- **EXERCISE DATA**:
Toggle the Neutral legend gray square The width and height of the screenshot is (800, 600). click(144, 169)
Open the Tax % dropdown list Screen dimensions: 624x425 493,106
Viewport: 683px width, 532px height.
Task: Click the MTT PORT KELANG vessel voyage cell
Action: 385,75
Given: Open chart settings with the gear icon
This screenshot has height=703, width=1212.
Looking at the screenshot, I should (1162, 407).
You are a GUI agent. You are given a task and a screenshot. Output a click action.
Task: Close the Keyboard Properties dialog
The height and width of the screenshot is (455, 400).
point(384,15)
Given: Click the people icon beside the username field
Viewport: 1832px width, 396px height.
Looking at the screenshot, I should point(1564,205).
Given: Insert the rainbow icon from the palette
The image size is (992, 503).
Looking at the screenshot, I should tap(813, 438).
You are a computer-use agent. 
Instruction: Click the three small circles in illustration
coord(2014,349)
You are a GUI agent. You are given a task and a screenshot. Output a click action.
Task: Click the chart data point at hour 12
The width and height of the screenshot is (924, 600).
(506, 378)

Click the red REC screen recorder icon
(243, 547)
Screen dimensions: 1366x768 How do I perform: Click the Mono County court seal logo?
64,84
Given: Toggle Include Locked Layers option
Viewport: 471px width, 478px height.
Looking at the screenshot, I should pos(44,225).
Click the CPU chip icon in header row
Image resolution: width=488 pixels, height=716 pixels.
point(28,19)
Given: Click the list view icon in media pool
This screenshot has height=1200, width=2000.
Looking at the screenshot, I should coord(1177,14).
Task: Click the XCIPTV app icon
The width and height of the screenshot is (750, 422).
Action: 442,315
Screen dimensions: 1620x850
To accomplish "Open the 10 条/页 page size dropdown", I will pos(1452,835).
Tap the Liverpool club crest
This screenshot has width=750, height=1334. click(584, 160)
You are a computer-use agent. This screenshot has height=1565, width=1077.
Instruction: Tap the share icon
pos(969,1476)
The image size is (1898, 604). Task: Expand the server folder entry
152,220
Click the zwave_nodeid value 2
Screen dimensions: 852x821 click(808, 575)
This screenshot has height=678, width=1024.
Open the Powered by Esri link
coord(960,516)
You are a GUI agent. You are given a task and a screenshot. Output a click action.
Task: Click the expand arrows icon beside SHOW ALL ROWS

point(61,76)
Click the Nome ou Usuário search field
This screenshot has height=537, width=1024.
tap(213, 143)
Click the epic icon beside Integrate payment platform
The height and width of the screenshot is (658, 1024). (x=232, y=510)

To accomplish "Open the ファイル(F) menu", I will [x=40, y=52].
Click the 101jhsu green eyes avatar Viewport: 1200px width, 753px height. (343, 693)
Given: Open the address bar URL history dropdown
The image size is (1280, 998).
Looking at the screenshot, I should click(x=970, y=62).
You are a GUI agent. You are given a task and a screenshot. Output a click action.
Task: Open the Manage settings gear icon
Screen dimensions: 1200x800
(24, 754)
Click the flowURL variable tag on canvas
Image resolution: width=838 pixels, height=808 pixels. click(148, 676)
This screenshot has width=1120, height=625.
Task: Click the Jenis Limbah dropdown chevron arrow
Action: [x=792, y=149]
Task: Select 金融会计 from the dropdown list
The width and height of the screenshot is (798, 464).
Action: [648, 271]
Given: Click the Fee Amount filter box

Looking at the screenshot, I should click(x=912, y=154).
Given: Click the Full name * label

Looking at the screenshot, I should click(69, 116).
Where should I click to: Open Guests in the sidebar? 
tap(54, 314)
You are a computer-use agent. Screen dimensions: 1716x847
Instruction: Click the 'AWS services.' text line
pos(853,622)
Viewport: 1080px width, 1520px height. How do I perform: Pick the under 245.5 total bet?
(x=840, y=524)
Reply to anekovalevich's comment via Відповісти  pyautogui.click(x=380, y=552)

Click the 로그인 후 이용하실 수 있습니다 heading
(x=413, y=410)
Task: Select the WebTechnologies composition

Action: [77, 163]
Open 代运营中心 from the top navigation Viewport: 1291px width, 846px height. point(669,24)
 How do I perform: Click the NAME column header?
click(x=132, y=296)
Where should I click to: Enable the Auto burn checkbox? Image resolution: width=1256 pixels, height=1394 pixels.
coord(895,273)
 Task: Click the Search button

- **INSTRUCTIONS FOR THE TASK**: All of the data above should be set down again exactly.

- **TASK SOLUTION**:
Toggle the Neutral legend gray square The width and height of the screenshot is (800, 600). click(144, 169)
Open the Tax % dropdown list Screen dimensions: 624x425 493,106
Viewport: 683px width, 532px height.
Task: Click the MTT PORT KELANG vessel voyage cell
Action: 385,75
Given: Open chart settings with the gear icon
This screenshot has height=703, width=1212.
Looking at the screenshot, I should (1162, 407).
You are a GUI agent. You are given a task and a screenshot. Output a click action.
Task: Close the Keyboard Properties dialog
The height and width of the screenshot is (455, 400).
point(384,15)
Given: Click the people icon beside the username field
Viewport: 1832px width, 396px height.
Looking at the screenshot, I should point(1564,205).
Given: Insert the rainbow icon from the palette
The image size is (992, 503).
Looking at the screenshot, I should tap(813, 438).
You are a computer-use agent. 
Instruction: Click the three small circles in illustration
coord(2014,349)
You are a GUI agent. You are given a task and a screenshot. Output a click action.
Task: Click the chart data point at hour 12
The width and height of the screenshot is (924, 600).
(506, 378)

Click the red REC screen recorder icon
(243, 547)
Screen dimensions: 1366x768 How do I perform: Click the Mono County court seal logo?
64,84
Given: Toggle Include Locked Layers option
Viewport: 471px width, 478px height.
Looking at the screenshot, I should pos(44,225).
Click the CPU chip icon in header row
Image resolution: width=488 pixels, height=716 pixels.
point(28,19)
Given: Click the list view icon in media pool
This screenshot has height=1200, width=2000.
Looking at the screenshot, I should coord(1177,14).
Task: Click the XCIPTV app icon
The width and height of the screenshot is (750, 422).
Action: 442,315
Screen dimensions: 1620x850
To accomplish "Open the 10 条/页 page size dropdown", I will pos(1452,835).
Tap the Liverpool club crest
This screenshot has width=750, height=1334. click(584, 160)
You are a computer-use agent. This screenshot has height=1565, width=1077.
Instruction: Tap the share icon
pos(969,1476)
The image size is (1898, 604). Task: Expand the server folder entry
152,220
Click the zwave_nodeid value 2
Screen dimensions: 852x821 click(808, 575)
This screenshot has height=678, width=1024.
Open the Powered by Esri link
coord(960,516)
You are a GUI agent. You are given a task and a screenshot. Output a click action.
Task: Click the expand arrows icon beside SHOW ALL ROWS

point(61,76)
Click the Nome ou Usuário search field
This screenshot has height=537, width=1024.
tap(213, 143)
Click the epic icon beside Integrate payment platform
The height and width of the screenshot is (658, 1024). (x=232, y=510)

To accomplish "Open the ファイル(F) menu", I will [x=40, y=52].
Click the 101jhsu green eyes avatar Viewport: 1200px width, 753px height. (343, 693)
Given: Open the address bar URL history dropdown
The image size is (1280, 998).
Looking at the screenshot, I should click(x=970, y=62).
You are a GUI agent. You are given a task and a screenshot. Output a click action.
Task: Open the Manage settings gear icon
Screen dimensions: 1200x800
(24, 754)
Click the flowURL variable tag on canvas
Image resolution: width=838 pixels, height=808 pixels. click(148, 676)
This screenshot has width=1120, height=625.
Task: Click the Jenis Limbah dropdown chevron arrow
Action: [x=792, y=149]
Task: Select 金融会计 from the dropdown list
The width and height of the screenshot is (798, 464).
Action: [648, 271]
Given: Click the Fee Amount filter box

Looking at the screenshot, I should click(x=912, y=154).
Given: Click the Full name * label

Looking at the screenshot, I should click(69, 116).
Where should I click to: Open Guests in the sidebar? 
tap(54, 314)
You are a computer-use agent. Screen dimensions: 1716x847
Instruction: Click the 'AWS services.' text line
pos(853,622)
Viewport: 1080px width, 1520px height. How do I perform: Pick the under 245.5 total bet?
(x=840, y=524)
Reply to anekovalevich's comment via Відповісти  pyautogui.click(x=380, y=552)

Click the 로그인 후 이용하실 수 있습니다 heading
(x=413, y=410)
Task: Select the WebTechnologies composition

Action: [77, 163]
Open 代运营中心 from the top navigation Viewport: 1291px width, 846px height. point(669,24)
 How do I perform: Click the NAME column header?
click(x=132, y=296)
Where should I click to: Enable the Auto burn checkbox? Image resolution: width=1256 pixels, height=1394 pixels.
coord(895,273)
 Task: Click the Search button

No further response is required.